===== INFORMATION PROVIDED

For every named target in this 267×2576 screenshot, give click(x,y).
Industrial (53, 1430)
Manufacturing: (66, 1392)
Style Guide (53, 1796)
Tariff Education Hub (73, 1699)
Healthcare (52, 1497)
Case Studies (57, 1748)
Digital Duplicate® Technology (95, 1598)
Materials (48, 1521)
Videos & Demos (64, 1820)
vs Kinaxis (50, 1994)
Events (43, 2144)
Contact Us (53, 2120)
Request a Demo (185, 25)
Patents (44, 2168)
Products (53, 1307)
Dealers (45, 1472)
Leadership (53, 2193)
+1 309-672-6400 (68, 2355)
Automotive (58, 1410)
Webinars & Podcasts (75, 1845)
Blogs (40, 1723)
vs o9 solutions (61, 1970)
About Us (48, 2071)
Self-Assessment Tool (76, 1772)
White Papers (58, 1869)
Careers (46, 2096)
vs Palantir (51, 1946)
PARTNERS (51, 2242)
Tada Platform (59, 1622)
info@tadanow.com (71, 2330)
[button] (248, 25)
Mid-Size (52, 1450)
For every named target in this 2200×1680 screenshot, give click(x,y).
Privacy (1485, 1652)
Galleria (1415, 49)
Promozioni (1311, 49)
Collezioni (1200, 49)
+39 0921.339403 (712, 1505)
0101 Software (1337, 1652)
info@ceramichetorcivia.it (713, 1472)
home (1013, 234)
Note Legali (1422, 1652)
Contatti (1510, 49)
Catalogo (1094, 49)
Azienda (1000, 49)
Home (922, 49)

==========

_WHAT YOU NEED TO DO_
Copy exactly the lines that begin with the one containing "Careers (46, 2096)" and continue to the end of the records, both included, and nothing more.

_EXERCISE ANSWER_
Careers (46, 2096)
vs Palantir (51, 1946)
PARTNERS (51, 2242)
Tada Platform (59, 1622)
info@tadanow.com (71, 2330)
[button] (248, 25)
Mid-Size (52, 1450)
For every named target in this 2200×1680 screenshot, give click(x,y).
Privacy (1485, 1652)
Galleria (1415, 49)
Promozioni (1311, 49)
Collezioni (1200, 49)
+39 0921.339403 (712, 1505)
0101 Software (1337, 1652)
info@ceramichetorcivia.it (713, 1472)
home (1013, 234)
Note Legali (1422, 1652)
Contatti (1510, 49)
Catalogo (1094, 49)
Azienda (1000, 49)
Home (922, 49)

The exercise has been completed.